2007-10-27 11:30:55 · 2 answers · asked by simonkf2002 1 in Science & Mathematics Mathematics

2 answers

(i)Yes. To see this, we have to verify that Reflexivity, Symmetry and Transitivity hold for R1.

R1 is reflexive since (1,1), (2, 2), (3, 3), (4, 4), (5, 5) belong to R1

R1 is symmetric since [ (1,2), (2, 1)], [(1, 3), (3, 1)], [(2, 3), (3,2)], [(3, 1), (1, 3)] are members of R1

R1 is transitive since for any two pairs s.t (a, b) & (b, c), we also have (a, c). For instance (1, 2), (2, 3) imply that 3 is equivalent to 1. Indeed, we have (3, 1).

The equivalence sets for R1 are {1, 2, 3} , {4}, and {5}

(ii) No. The collection {(1, 2), (1, 3)} implies that if R2 were an equivalence relation, we would have had the pair (2, 3) in R2. But (2, 3) is not present. Hence R2 cannot be an equivalence relation.

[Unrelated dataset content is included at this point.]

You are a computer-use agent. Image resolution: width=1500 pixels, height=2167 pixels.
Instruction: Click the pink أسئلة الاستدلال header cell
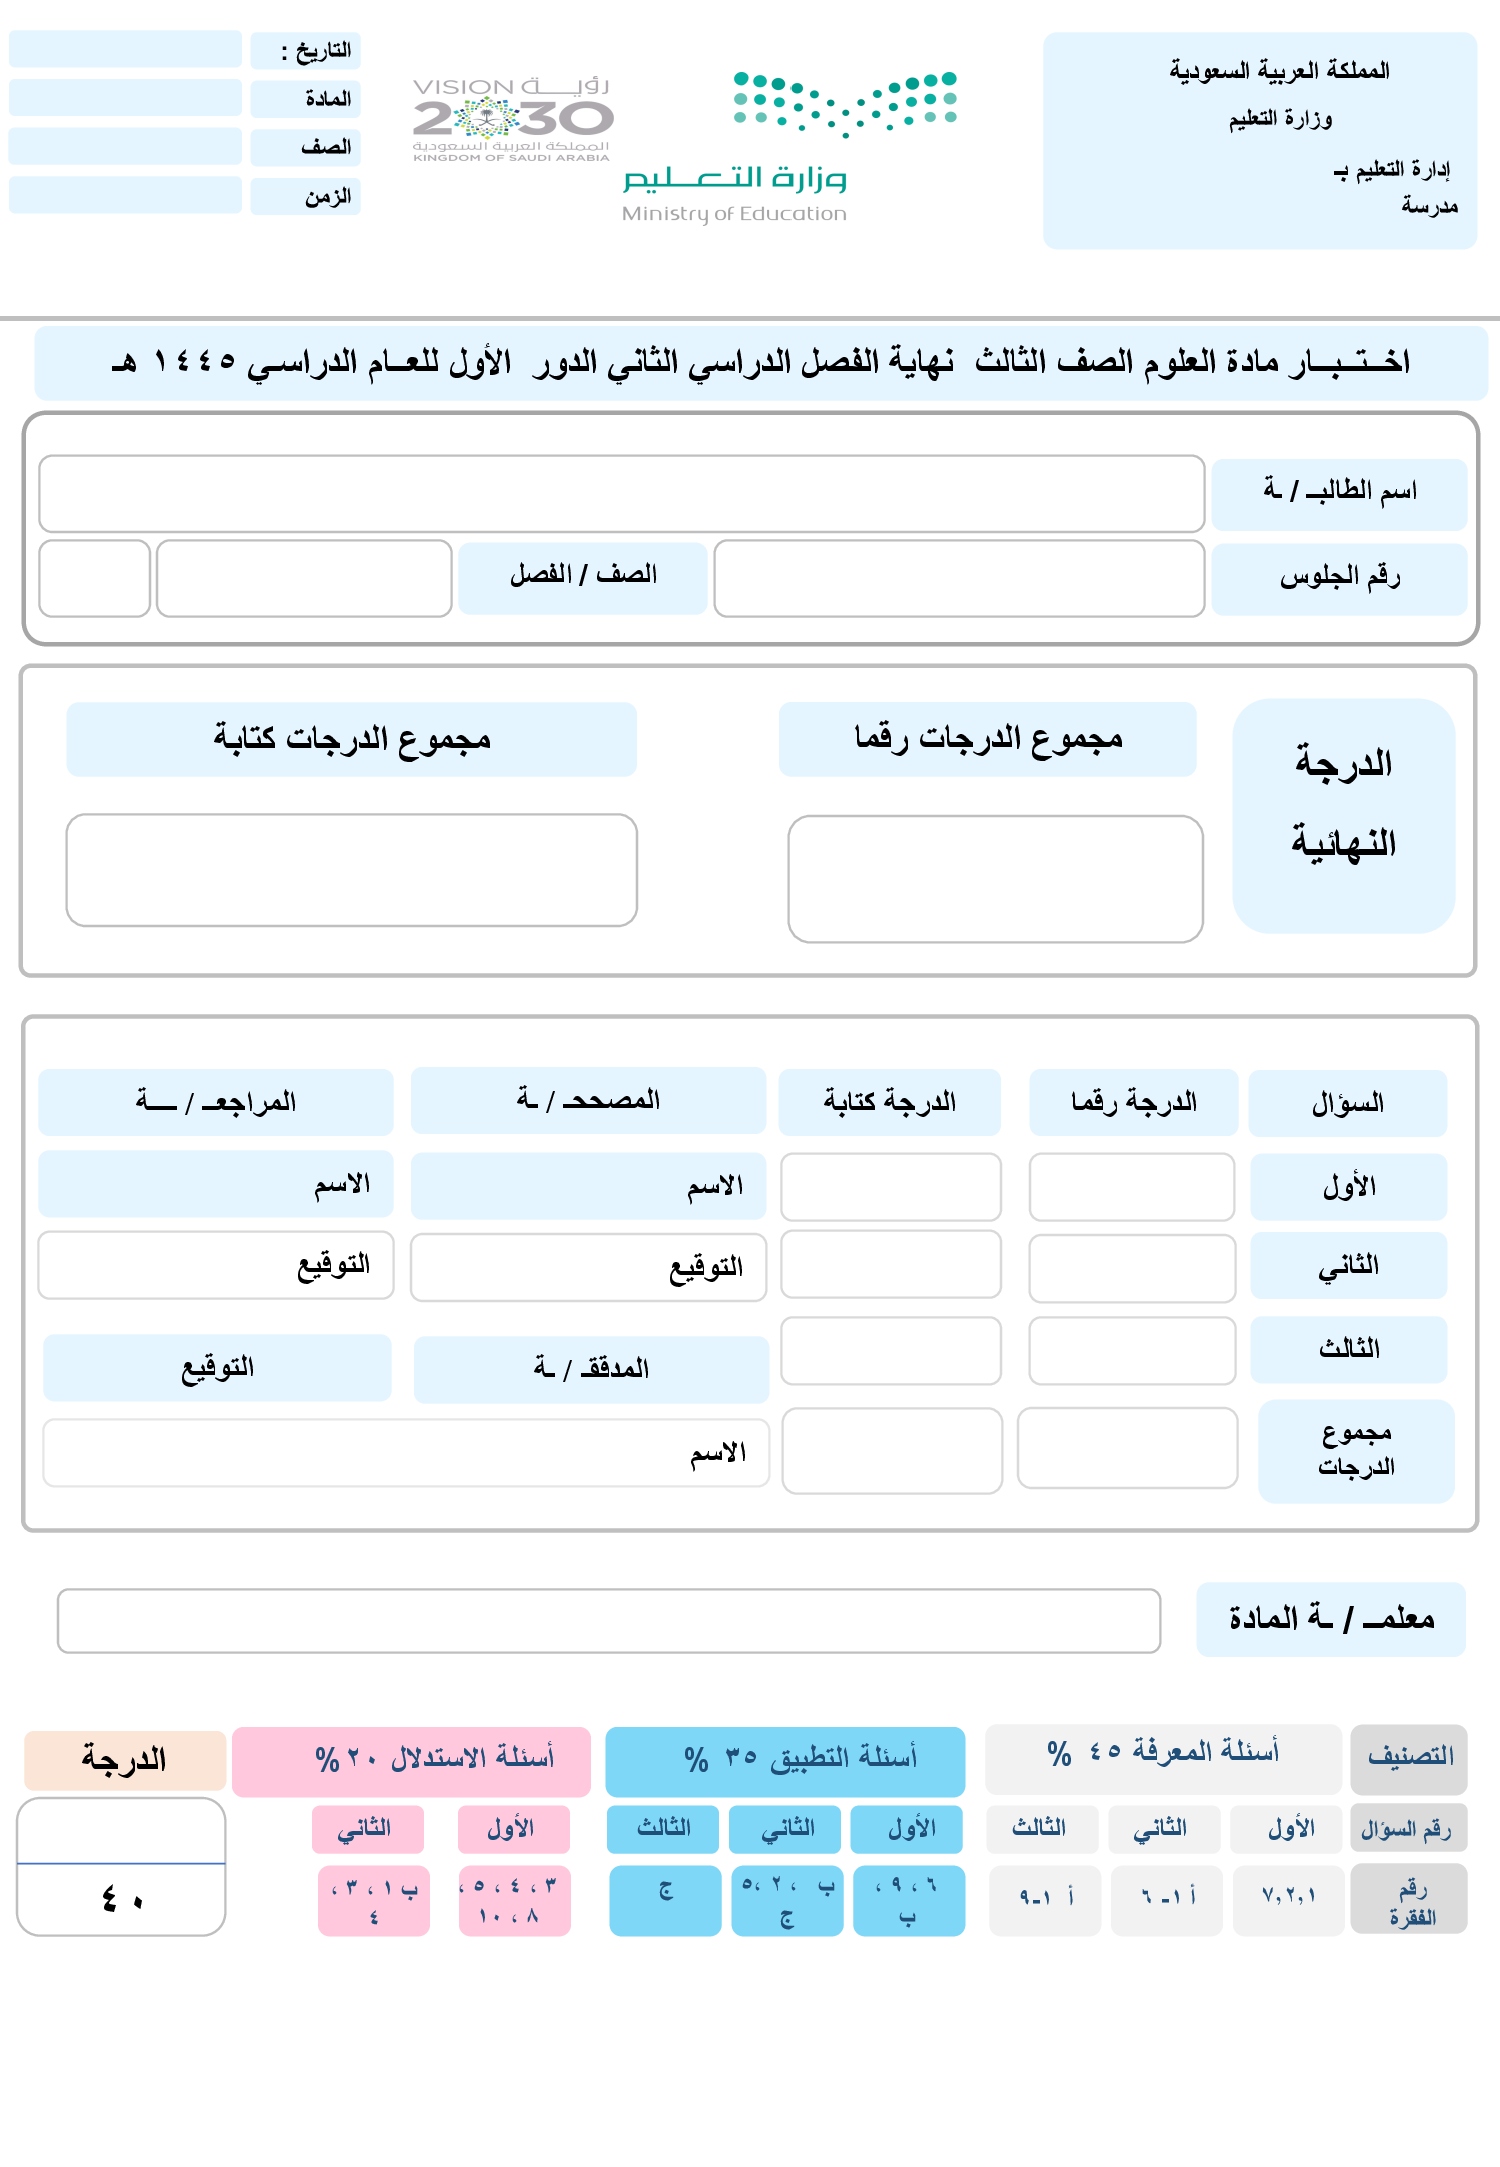[411, 1760]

2007-10-27 12:25:43 · answer #1 · answered by guyava99 2 · 0 0

A relation is an equivalence relation if it is reflexive, symmetric and transitive. Test all 3 of these things on each relation. If the relation satisfies all 3 of these properties then it is an equivalence relation.

Hint: one of them is an equivalence relation and the other one is not.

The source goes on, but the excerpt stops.